* start Extract to read *
Attachés and counsellors receive their salaries directly from the ministry they represent given that they are appointed as ministry representatives in the consulates and embassies. Conversely, religious officials receive their salaries from the foreign affairs ministry, because they are state employees appointed to serve the diaspora in foreign countries, “and providing services to Turkish citizens abroad is a duty of the Ministry of Foreign Affairs, not the Diyanet” (Interview, Turkish Embassy Germany, 7 April 2011, Berlin ). During the conversation, my interlocutor emphasized in particular the word “service” (hizmet) and the idea that Islamic affairs constitute a public service. According to this perspective, the imam officiating in a mosque is providing a service to citizens in the same way as a Turkish language teacher or a consular employee issuing a passport (more examples used by the same diplomat). Considering that these public services overseas all fall under the purview of the foreign affairs ministry, it is a logical consequence for my diplomatic sources that imams sent abroad should also be included in the foreign affairs ministry’s general budget.
Similarly, a diplomat at the Turkish embassy in France explained that the foreign affairs ministry pays the salaries of imams, teachers, and even police officers, who become “for a more or less set period of time, employees of the Ministry of Foreign Affairs,” though “administratively speaking, they are of course tied to their counsellor, and the counsellor is tied to us” (Interview, Turkish Embassy France, 20 October 2011, Paris ). The overarching framework of laws, directives, and practices here all show that the Turkish state’s treatment of religion as a public service cannot simply be brushed away as discursive camouflage. No matter the political interests that may be involved, this conception of religious services is the result of a complex process of administrative rationalization.
The salary paid by the foreign affairs ministry represents a separate allowance that the religious officials are granted in addition to their regular salary, which they continue to receive in Turkey during their time abroad. The prospect of receiving a double salary has long been held to explain the interest of the Diyanet’s religious personnel for serving in foreign countries, especially during the 1980s and 1990s, when the Turkish economy was frequently unstable. During these years, many Diyanet imams decided not to return to Turkey after finishing their time abroad, at which point a large number were recuperated by the Milli Görüş network.
However, since the beginning of the 2000s, the Turkish economy has experienced unprecedented growth, which has had an impact on the motivations of Diyanet imams for serving abroad. While the financial benefits involved are by no means negligible, the imams with whom I spoke during my fieldwork emphasized other factors, such as the possibility to continue their education in foreign institutions or the desire to travel and experience new cultures. One Diyanet imam in Canada pointed out to me that the extra pay allowance in North America is lower than in Western European countries, but that he had turned down a possibility in Cologne because he and his family had wanted to be in a multicultural country where the local Turkish community was more educated. Moreover, he had preferred a country where the main language was English and had thus applied for Canada while thinking of the potential opportunities for his two children—one of whom had been accepted to a prominent Canadian university (Interview, Diyanet Imam Z, 18 April 2014, Toronto). Consequently, the motivations of Diyanet imams for going abroad reflect a broad spectrum of financial, professional, and personal reasons.
* end Extract to read *
* start Entries shown *
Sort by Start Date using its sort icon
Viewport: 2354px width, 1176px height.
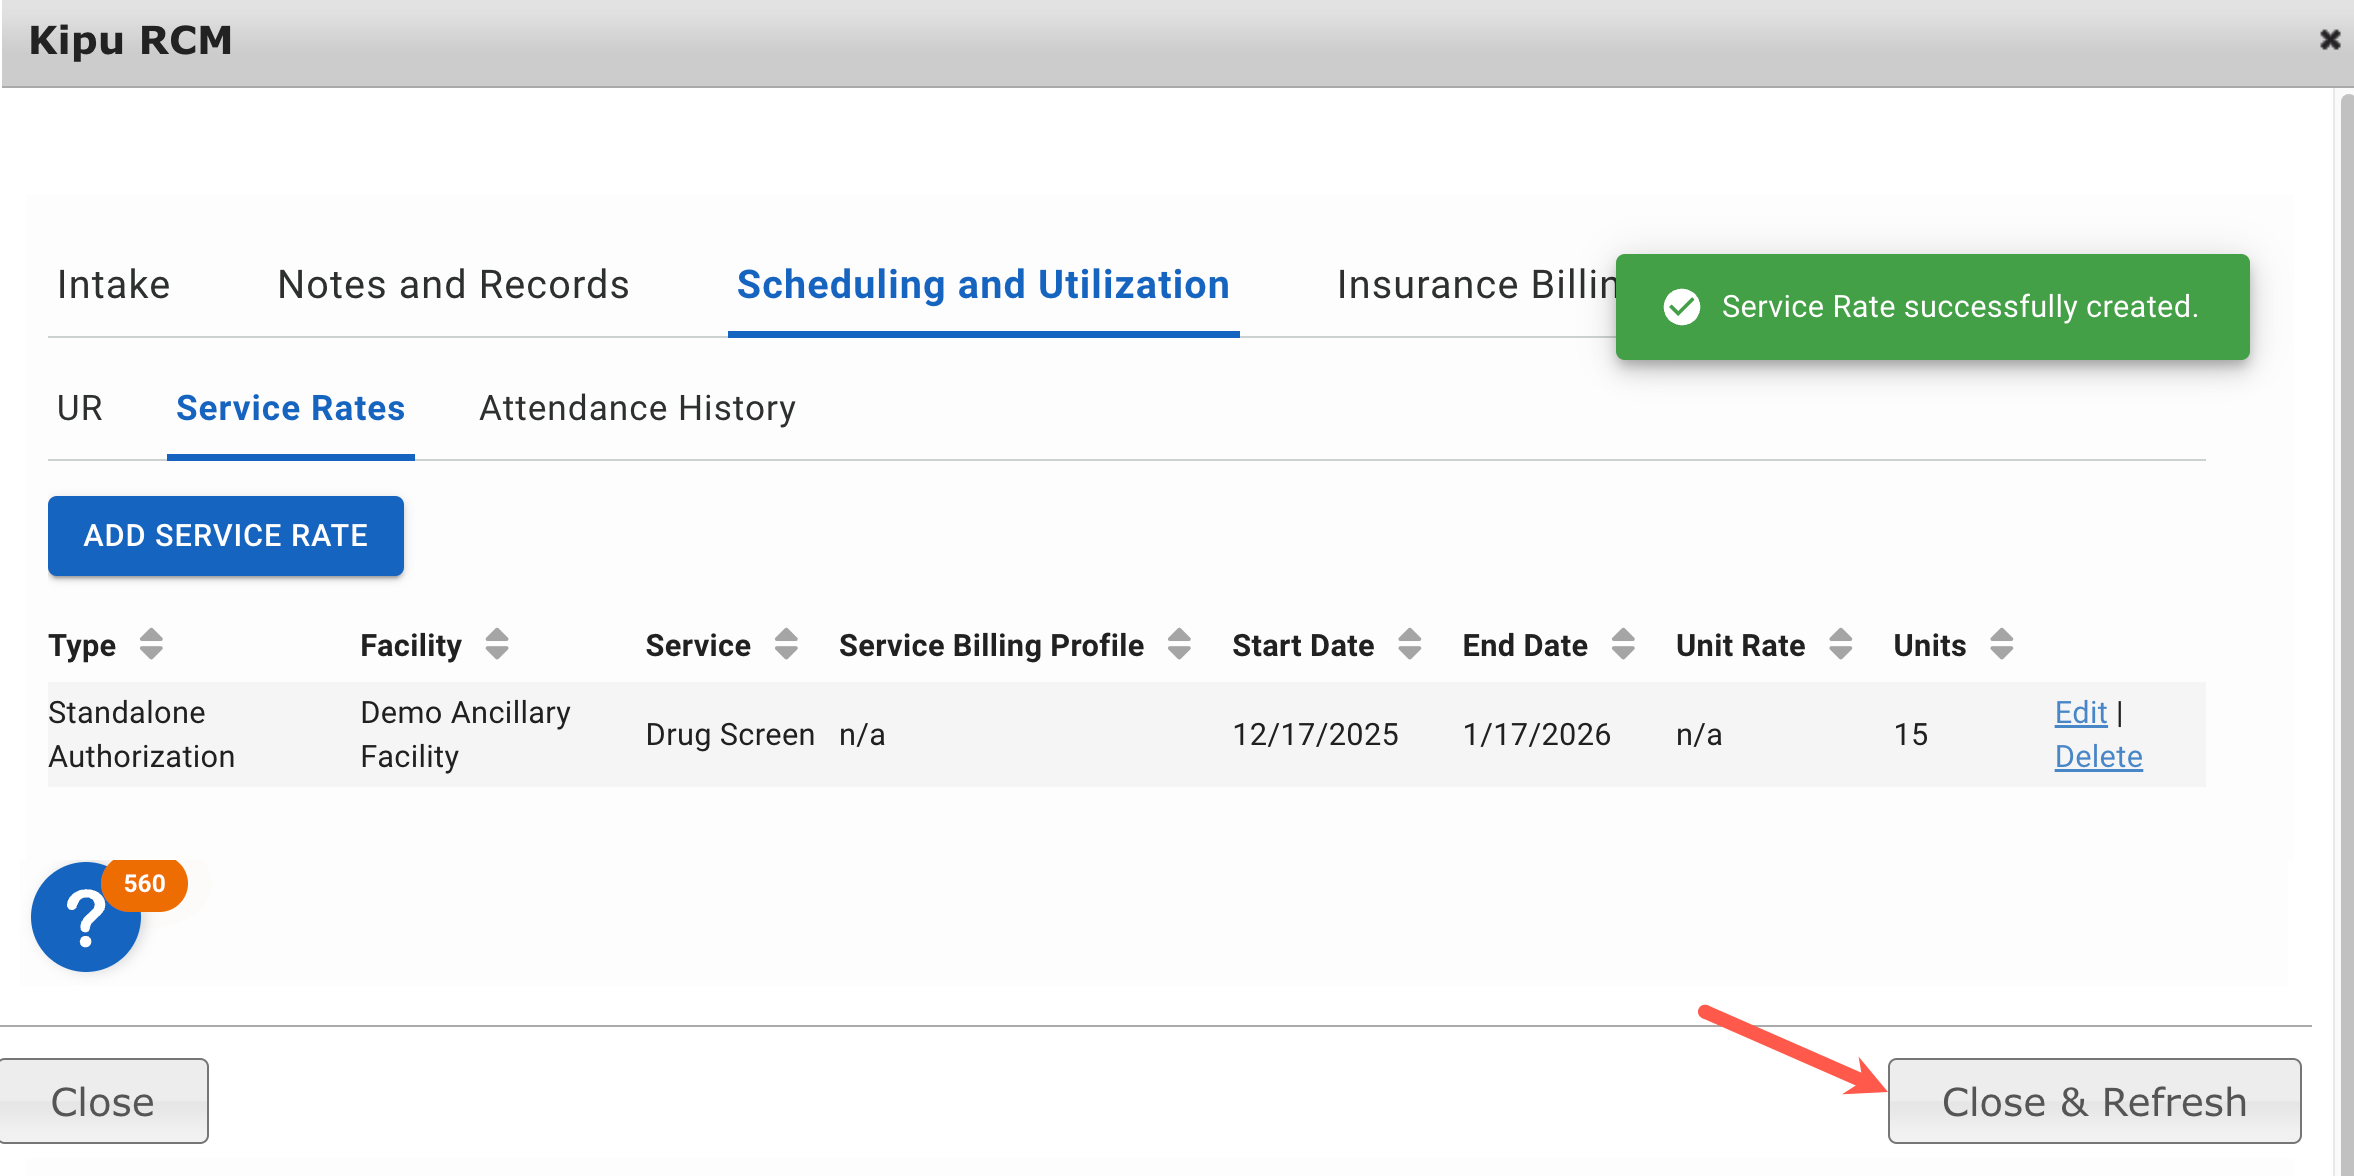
* end Entries shown *
* start Entries shown *
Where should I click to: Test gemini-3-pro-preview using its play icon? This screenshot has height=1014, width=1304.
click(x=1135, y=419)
* end Entries shown *
* start Entries shown *
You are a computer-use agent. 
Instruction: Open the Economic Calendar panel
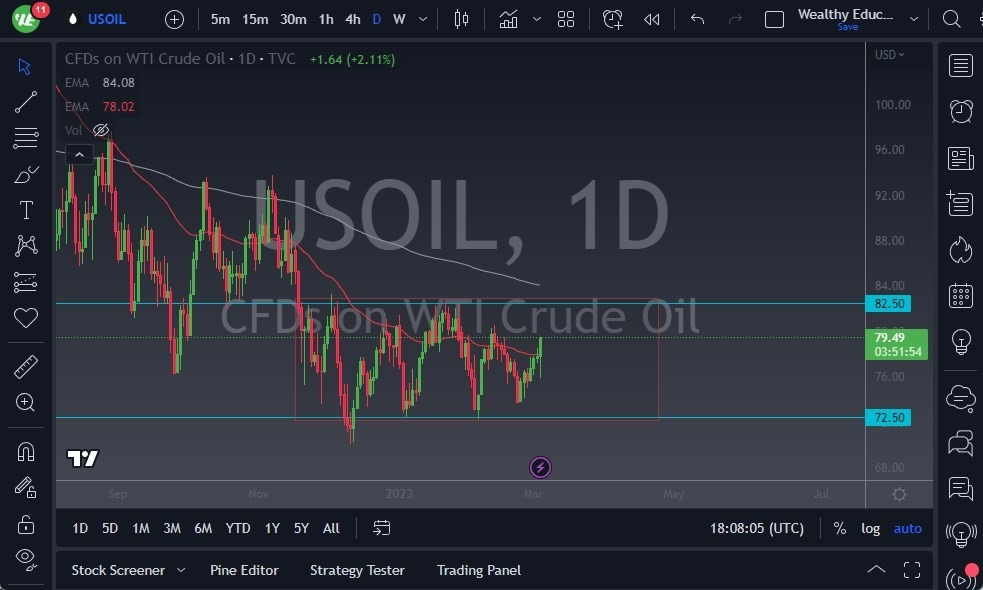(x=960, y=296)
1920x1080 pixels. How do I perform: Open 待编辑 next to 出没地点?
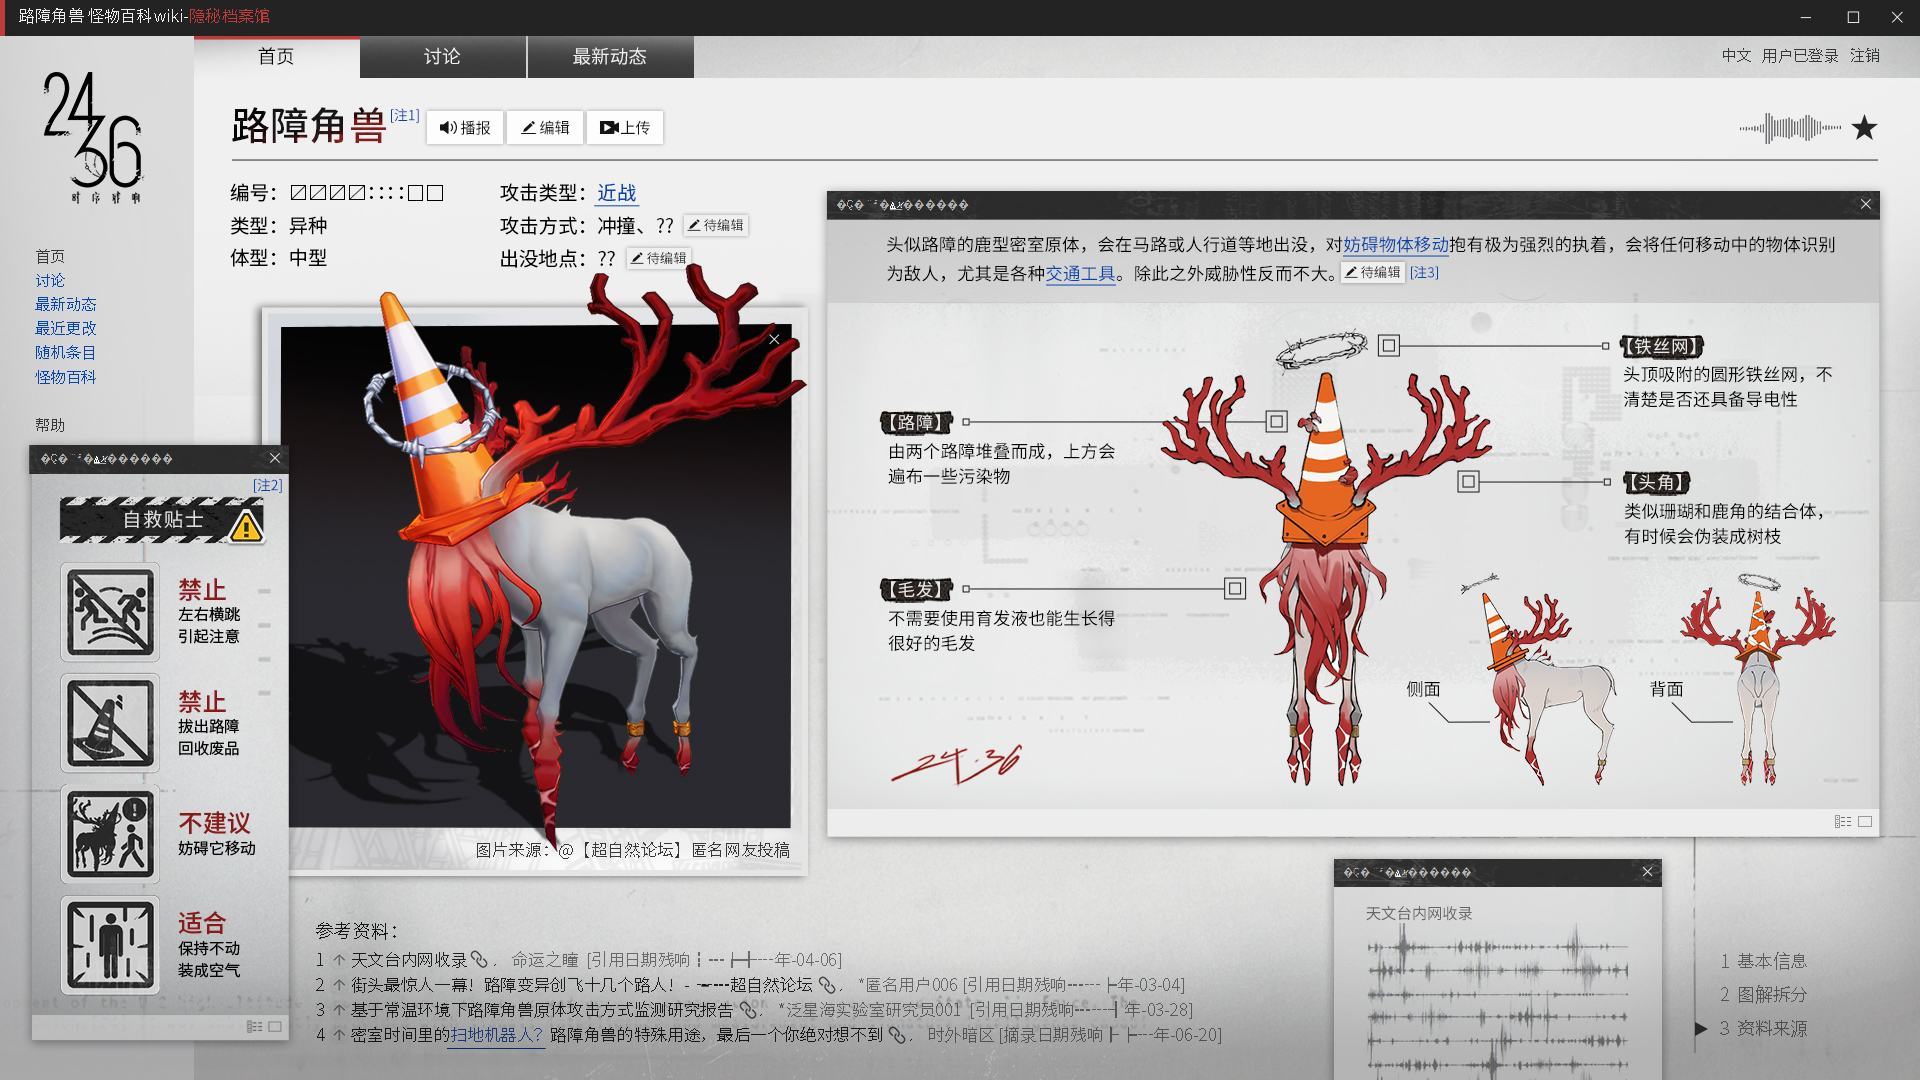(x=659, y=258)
* end Entries shown *
## List of tasks
1) Why, according to the passage on Turkish religious officials abroad, are religious officials paid by the foreign affairs ministry rather than by the ministry they represent? Answer in one to three sentences.
2) Transcribe the passage on Turkish religious officials abroad from "The salary paid" to "Milli Görüş network.".
3) Rewrite the paragraph of the passage on Turkish religious officials abroad that begins "However, since the beginning of the 2000s" as a bulleted list, keeping its main facts.

## Solutions in order
1) Religious officials are state employees appointed to serve the diaspora in foreign countries. Providing services to Turkish citizens abroad is a duty of the Ministry of Foreign Affairs, not the Diyanet.

2)
The salary paid by the foreign affairs ministry represents a separate allowance that the religious officials are granted in addition to their regular salary, which they continue to receive in Turkey during their time abroad. The prospect of receiving a double salary has long been held to explain the interest of the Diyanet’s religious personnel for serving in foreign countries, especially during the 1980s and 1990s, when the Turkish economy was frequently unstable. During these years, many Diyanet imams decided not to return to Turkey after finishing their time abroad, at which point a large number were recuperated by the Milli Görüş network.

3)
- Since the beginning of the 2000s, unprecedented growth in the Turkish economy has changed the motivations of Diyanet imams for serving abroad.
- The financial benefits still matter, but imams interviewed during fieldwork stressed other factors, such as continuing their education in foreign institutions or wanting to travel and experience new cultures.
- A Diyanet imam in Canada noted that the extra pay allowance in North America is lower than in Western Europe.
- He turned down a possibility in Cologne because he and his family wanted a multicultural country with a more educated local Turkish community.
- He also preferred an English-speaking country and chose Canada with his two children's opportunities in mind; one of them had been accepted to a prominent Canadian university.
- Diyanet imams' motivations for going abroad therefore span financial, professional, and personal reasons.